• [Assignment] Once you have read the data below, write it all out exactly.

Items from a dataset

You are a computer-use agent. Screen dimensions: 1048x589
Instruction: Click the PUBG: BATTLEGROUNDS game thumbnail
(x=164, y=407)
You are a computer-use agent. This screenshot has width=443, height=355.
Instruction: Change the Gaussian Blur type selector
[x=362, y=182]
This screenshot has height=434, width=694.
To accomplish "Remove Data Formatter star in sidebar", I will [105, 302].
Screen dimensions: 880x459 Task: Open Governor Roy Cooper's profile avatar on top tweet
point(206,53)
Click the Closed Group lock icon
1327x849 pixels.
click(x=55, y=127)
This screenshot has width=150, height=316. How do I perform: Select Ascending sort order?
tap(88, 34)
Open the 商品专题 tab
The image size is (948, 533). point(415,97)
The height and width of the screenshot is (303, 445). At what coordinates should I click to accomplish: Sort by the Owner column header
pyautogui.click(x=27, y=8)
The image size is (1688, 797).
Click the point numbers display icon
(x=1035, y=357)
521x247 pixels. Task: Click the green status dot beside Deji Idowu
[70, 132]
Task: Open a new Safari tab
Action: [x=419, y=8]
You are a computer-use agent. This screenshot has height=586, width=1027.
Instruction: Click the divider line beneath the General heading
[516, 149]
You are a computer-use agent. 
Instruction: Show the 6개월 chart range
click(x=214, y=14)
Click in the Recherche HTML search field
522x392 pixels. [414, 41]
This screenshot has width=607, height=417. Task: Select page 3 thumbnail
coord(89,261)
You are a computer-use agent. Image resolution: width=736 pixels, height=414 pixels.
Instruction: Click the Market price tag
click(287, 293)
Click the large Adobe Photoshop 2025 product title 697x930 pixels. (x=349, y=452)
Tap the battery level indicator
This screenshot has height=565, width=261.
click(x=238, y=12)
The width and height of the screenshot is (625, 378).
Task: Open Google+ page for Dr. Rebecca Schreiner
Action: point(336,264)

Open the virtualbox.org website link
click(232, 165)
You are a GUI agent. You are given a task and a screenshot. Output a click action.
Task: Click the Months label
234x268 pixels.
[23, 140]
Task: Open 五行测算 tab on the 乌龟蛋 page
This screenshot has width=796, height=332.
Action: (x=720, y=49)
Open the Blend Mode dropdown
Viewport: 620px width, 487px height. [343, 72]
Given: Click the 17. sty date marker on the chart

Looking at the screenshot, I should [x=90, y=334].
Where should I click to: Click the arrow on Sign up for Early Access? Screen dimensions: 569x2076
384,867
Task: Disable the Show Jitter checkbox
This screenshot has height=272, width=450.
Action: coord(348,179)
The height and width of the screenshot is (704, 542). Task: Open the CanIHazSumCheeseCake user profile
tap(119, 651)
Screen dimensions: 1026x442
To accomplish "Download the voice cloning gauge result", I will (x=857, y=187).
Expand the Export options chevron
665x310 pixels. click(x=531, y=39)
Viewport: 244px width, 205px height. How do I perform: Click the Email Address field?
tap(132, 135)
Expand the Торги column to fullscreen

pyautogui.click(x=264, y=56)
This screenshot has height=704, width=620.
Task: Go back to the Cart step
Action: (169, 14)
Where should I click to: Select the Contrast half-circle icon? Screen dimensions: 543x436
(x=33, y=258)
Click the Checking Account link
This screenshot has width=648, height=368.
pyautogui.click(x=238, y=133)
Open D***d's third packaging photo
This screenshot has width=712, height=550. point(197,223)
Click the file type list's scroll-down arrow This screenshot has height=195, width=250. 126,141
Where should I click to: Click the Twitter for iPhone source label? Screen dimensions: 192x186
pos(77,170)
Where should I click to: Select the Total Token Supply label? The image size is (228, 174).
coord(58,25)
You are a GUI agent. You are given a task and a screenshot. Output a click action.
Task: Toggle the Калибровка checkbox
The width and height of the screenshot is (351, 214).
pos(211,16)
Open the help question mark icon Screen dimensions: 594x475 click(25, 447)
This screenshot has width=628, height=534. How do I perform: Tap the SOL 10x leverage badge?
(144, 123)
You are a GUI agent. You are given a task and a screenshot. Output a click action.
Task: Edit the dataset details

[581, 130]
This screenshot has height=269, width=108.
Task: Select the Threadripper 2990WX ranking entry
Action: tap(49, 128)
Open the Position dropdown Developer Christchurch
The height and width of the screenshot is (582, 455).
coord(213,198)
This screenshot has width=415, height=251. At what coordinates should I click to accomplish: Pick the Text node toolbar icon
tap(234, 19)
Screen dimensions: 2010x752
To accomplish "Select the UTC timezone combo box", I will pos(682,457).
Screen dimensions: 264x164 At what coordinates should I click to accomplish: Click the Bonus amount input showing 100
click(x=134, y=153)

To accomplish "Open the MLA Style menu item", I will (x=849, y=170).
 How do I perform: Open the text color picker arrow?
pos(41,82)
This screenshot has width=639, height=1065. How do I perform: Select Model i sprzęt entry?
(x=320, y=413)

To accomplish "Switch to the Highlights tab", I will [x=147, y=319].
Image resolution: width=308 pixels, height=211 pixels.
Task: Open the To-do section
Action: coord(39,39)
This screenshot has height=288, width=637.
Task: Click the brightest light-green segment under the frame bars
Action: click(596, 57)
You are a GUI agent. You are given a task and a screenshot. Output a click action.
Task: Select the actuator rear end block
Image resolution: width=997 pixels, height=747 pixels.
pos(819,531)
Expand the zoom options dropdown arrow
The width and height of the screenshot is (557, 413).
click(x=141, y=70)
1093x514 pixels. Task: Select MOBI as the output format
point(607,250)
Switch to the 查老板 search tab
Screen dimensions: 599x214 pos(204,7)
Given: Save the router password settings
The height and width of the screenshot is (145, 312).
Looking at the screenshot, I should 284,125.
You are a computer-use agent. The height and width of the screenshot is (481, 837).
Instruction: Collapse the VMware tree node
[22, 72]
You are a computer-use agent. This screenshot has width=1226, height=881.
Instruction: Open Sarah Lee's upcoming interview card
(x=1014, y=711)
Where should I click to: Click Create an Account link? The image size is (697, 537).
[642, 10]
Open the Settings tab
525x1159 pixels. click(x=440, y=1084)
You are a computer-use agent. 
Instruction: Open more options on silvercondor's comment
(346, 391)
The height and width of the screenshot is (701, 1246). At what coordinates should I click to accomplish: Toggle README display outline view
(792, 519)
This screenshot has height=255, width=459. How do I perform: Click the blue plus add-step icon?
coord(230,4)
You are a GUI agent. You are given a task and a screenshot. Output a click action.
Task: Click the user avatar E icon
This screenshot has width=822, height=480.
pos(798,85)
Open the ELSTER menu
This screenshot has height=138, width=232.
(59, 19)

• [Exercise answer]
You are a computer-use agent. Screen dimensions: 1048x589
Instruction: Click the PUBG: BATTLEGROUNDS game thumbnail
(x=164, y=407)
You are a computer-use agent. This screenshot has width=443, height=355.
Instruction: Change the Gaussian Blur type selector
[x=362, y=182]
This screenshot has height=434, width=694.
To accomplish "Remove Data Formatter star in sidebar", I will [105, 302].
Screen dimensions: 880x459 Task: Open Governor Roy Cooper's profile avatar on top tweet
point(206,53)
Click the Closed Group lock icon
1327x849 pixels.
click(x=55, y=127)
This screenshot has width=150, height=316. How do I perform: Select Ascending sort order?
tap(88, 34)
Open the 商品专题 tab
The image size is (948, 533). point(415,97)
The height and width of the screenshot is (303, 445). At what coordinates should I click to accomplish: Sort by the Owner column header
pyautogui.click(x=27, y=8)
The image size is (1688, 797).
Click the point numbers display icon
(x=1035, y=357)
521x247 pixels. Task: Click the green status dot beside Deji Idowu
[70, 132]
Task: Open a new Safari tab
Action: [x=419, y=8]
You are a computer-use agent. This screenshot has height=586, width=1027.
Instruction: Click the divider line beneath the General heading
[516, 149]
You are a computer-use agent. 
Instruction: Show the 6개월 chart range
click(x=214, y=14)
Click in the Recherche HTML search field
522x392 pixels. [414, 41]
This screenshot has width=607, height=417. Task: Select page 3 thumbnail
coord(89,261)
You are a computer-use agent. Image resolution: width=736 pixels, height=414 pixels.
Instruction: Click the Market price tag
click(287, 293)
Click the large Adobe Photoshop 2025 product title 697x930 pixels. (x=349, y=452)
Tap the battery level indicator
This screenshot has height=565, width=261.
click(x=238, y=12)
The width and height of the screenshot is (625, 378).
Task: Open Google+ page for Dr. Rebecca Schreiner
Action: point(336,264)

Open the virtualbox.org website link
click(232, 165)
You are a GUI agent. You are given a task and a screenshot. Output a click action.
Task: Click the Months label
234x268 pixels.
[23, 140]
Task: Open 五行测算 tab on the 乌龟蛋 page
This screenshot has width=796, height=332.
Action: (x=720, y=49)
Open the Blend Mode dropdown
Viewport: 620px width, 487px height. [343, 72]
Given: Click the 17. sty date marker on the chart

Looking at the screenshot, I should [x=90, y=334].
Where should I click to: Click the arrow on Sign up for Early Access? Screen dimensions: 569x2076
384,867
Task: Disable the Show Jitter checkbox
This screenshot has height=272, width=450.
Action: coord(348,179)
The height and width of the screenshot is (704, 542). Task: Open the CanIHazSumCheeseCake user profile
tap(119, 651)
Screen dimensions: 1026x442
To accomplish "Download the voice cloning gauge result", I will (x=857, y=187).
Expand the Export options chevron
665x310 pixels. click(x=531, y=39)
Viewport: 244px width, 205px height. How do I perform: Click the Email Address field?
tap(132, 135)
Expand the Торги column to fullscreen

pyautogui.click(x=264, y=56)
This screenshot has height=704, width=620.
Task: Go back to the Cart step
Action: (169, 14)
Where should I click to: Select the Contrast half-circle icon? Screen dimensions: 543x436
(x=33, y=258)
Click the Checking Account link
This screenshot has width=648, height=368.
pyautogui.click(x=238, y=133)
Open D***d's third packaging photo
This screenshot has width=712, height=550. point(197,223)
Click the file type list's scroll-down arrow This screenshot has height=195, width=250. 126,141
Where should I click to: Click the Twitter for iPhone source label? Screen dimensions: 192x186
pos(77,170)
Where should I click to: Select the Total Token Supply label? The image size is (228, 174).
coord(58,25)
You are a GUI agent. You are given a task and a screenshot. Output a click action.
Task: Toggle the Калибровка checkbox
The width and height of the screenshot is (351, 214).
pos(211,16)
Open the help question mark icon Screen dimensions: 594x475 click(25, 447)
This screenshot has width=628, height=534. How do I perform: Tap the SOL 10x leverage badge?
(144, 123)
You are a GUI agent. You are given a task and a screenshot. Output a click action.
Task: Edit the dataset details

[581, 130]
This screenshot has height=269, width=108.
Task: Select the Threadripper 2990WX ranking entry
Action: tap(49, 128)
Open the Position dropdown Developer Christchurch
The height and width of the screenshot is (582, 455).
coord(213,198)
This screenshot has width=415, height=251. At what coordinates should I click to accomplish: Pick the Text node toolbar icon
tap(234, 19)
Screen dimensions: 2010x752
To accomplish "Select the UTC timezone combo box", I will pos(682,457).
Screen dimensions: 264x164 At what coordinates should I click to accomplish: Click the Bonus amount input showing 100
click(x=134, y=153)

To accomplish "Open the MLA Style menu item", I will (x=849, y=170).
 How do I perform: Open the text color picker arrow?
pos(41,82)
This screenshot has width=639, height=1065. How do I perform: Select Model i sprzęt entry?
(x=320, y=413)

To accomplish "Switch to the Highlights tab", I will [x=147, y=319].
Image resolution: width=308 pixels, height=211 pixels.
Task: Open the To-do section
Action: coord(39,39)
This screenshot has height=288, width=637.
Task: Click the brightest light-green segment under the frame bars
Action: click(596, 57)
You are a GUI agent. You are given a task and a screenshot. Output a click action.
Task: Select the actuator rear end block
Image resolution: width=997 pixels, height=747 pixels.
pos(819,531)
Expand the zoom options dropdown arrow
The width and height of the screenshot is (557, 413).
click(x=141, y=70)
1093x514 pixels. Task: Select MOBI as the output format
point(607,250)
Switch to the 查老板 search tab
Screen dimensions: 599x214 pos(204,7)
Given: Save the router password settings
The height and width of the screenshot is (145, 312).
Looking at the screenshot, I should 284,125.
You are a computer-use agent. The height and width of the screenshot is (481, 837).
Instruction: Collapse the VMware tree node
[22, 72]
You are a computer-use agent. This screenshot has width=1226, height=881.
Instruction: Open Sarah Lee's upcoming interview card
(x=1014, y=711)
Where should I click to: Click Create an Account link? The image size is (697, 537).
[642, 10]
Open the Settings tab
525x1159 pixels. click(x=440, y=1084)
You are a computer-use agent. 
Instruction: Open more options on silvercondor's comment
(346, 391)
The height and width of the screenshot is (701, 1246). At what coordinates should I click to accomplish: Toggle README display outline view
(792, 519)
This screenshot has height=255, width=459. How do I perform: Click the blue plus add-step icon?
coord(230,4)
You are a GUI agent. You are given a task and a screenshot. Output a click action.
Task: Click the user avatar E icon
This screenshot has width=822, height=480.
pos(798,85)
Open the ELSTER menu
This screenshot has height=138, width=232.
(59, 19)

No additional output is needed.